Date: April 2026
Tool: agent-audit v0.2.1
Method: Static analysis of source code from publicly available MCP server repositories
TL;DR
We cloned 12 popular, public MCP server repositories from GitHub — including Anthropic's official reference servers — and ran agent-audit's static analysis rules against their source code. We analyzed 1,130 source files across TypeScript, Python, JavaScript, and Go.
58 findings. 12 repos. 100% finding rate.
Every single repository had at least one finding. The real concern isn't any individual bug — it's that the MCP ecosystem has no security baseline. There's no equivalent of npm audit for MCP servers, no automated checking in CI, and no community norm around security scanning.
Key Numbers
| Metric | Value |
|---|---|
| Repositories scanned | 12 |
| Source files analyzed | 1,130 |
| Repos with findings | 12 (100%) |
| Total findings | 58 |
| Critical | 12 |
| High | 17 |
| Medium | 29 |
| Command injection patterns | 46 |
| Hardcoded credentials (production code) | 7 |
What We Found
1. Command Injection Is the #1 Risk (46 instances)

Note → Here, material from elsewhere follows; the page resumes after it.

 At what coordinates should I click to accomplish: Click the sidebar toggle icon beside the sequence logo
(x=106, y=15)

We found 46 instances of dangerous command execution patterns:
-
29
child_processimports withoutexecFile— usingspawn()orexec()instead of the saferexecFile(), which prevents shell injection by default -
12 shell interpreter configs — MCP servers configured with
"command": "node"or"command": "python"as the entry point in Claude Desktop configs -
5
exec()usages — direct shell command execution without sanitization -
3 template literal
exec()calls — string interpolation directly into shell commands -
2
subprocess.run(shell=True)calls — Python's equivalent of passing unsanitized input to a shell
The template literal injection pattern is particularly dangerous:
exec(`git commit -m "${commitMsg}"`);
// If commitMsg contains "; rm -rf /", game over
Why this matters for MCP: MCP tools receive input from AI agents, which in turn receive input from users (or other agents). The chain from user prompt → AI agent → MCP tool → shell command is a direct prompt-to-RCE pipeline.
Command injection accounts for 43% of the 30+ MCP CVEs filed in January–February 2026 (OWASP Agentic AI Top 10, March 2026). This is not a theoretical risk — it's the pattern actively being exploited.

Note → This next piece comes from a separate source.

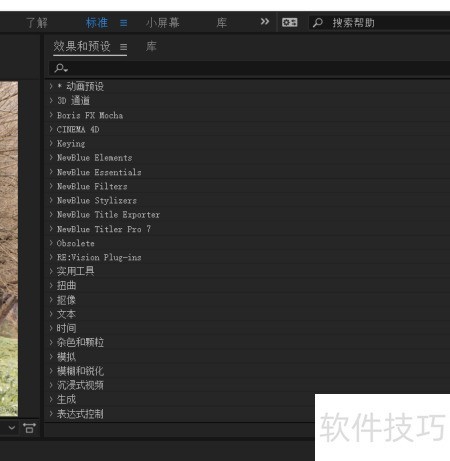
Task: Click the layout icon below the preview
Action: [29, 428]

2. Hardcoded Credentials (7 instances in production code)
We found 7 instances of API keys, client secrets, and tokens hardcoded directly in production source files. While many credential patterns appeared in test files (which we excluded), these 7 were in live production code:
- Analytics API keys committed directly to documentation JS files
- OAuth client secrets used as default parameter values
- Proxy authentication tokens embedded in utility files
A note on false positives: FastMCP — an MCP framework library with extensive auth provider support — contains many instances of client_secret="your-client-secret" in its auth provider source. These are documentation placeholder values, not real secrets. We excluded them from the count.
Why this matters for MCP: When an AI agent connects to an MCP server, the server runs with whatever credentials are embedded in its code. A compromised MCP server with hardcoded cloud credentials becomes a pivot point into your infrastructure.
Remediation: Use environment variables. agent-audit flags hardcoded credentials in both config files and source code — add it to your CI pipeline.
3. SSL/TLS Verification Disabled (in test code)
Twenty instances of verify=False in HTTP client calls, all located in FastMCP's transport test suite. These appear to be intentional test infrastructure — not production code where they would create real MITM exposure.
Zero production instances of disabled SSL/TLS verification were found across the full corpus. This is the expected pattern for a mature framework.
4. Dynamic Code Execution (FastMCP)
Python exec() calls that construct and run code dynamically — all found in FastMCP's experimental code transformation feature (experimental/transforms/code_mode.py). One is in production code; the rest are in tests. Even when wrapped in "sandbox" utilities, exec() in Python provides no real isolation — it runs in the same process with full access to the interpreter.
The experimental label offers no security boundary at runtime.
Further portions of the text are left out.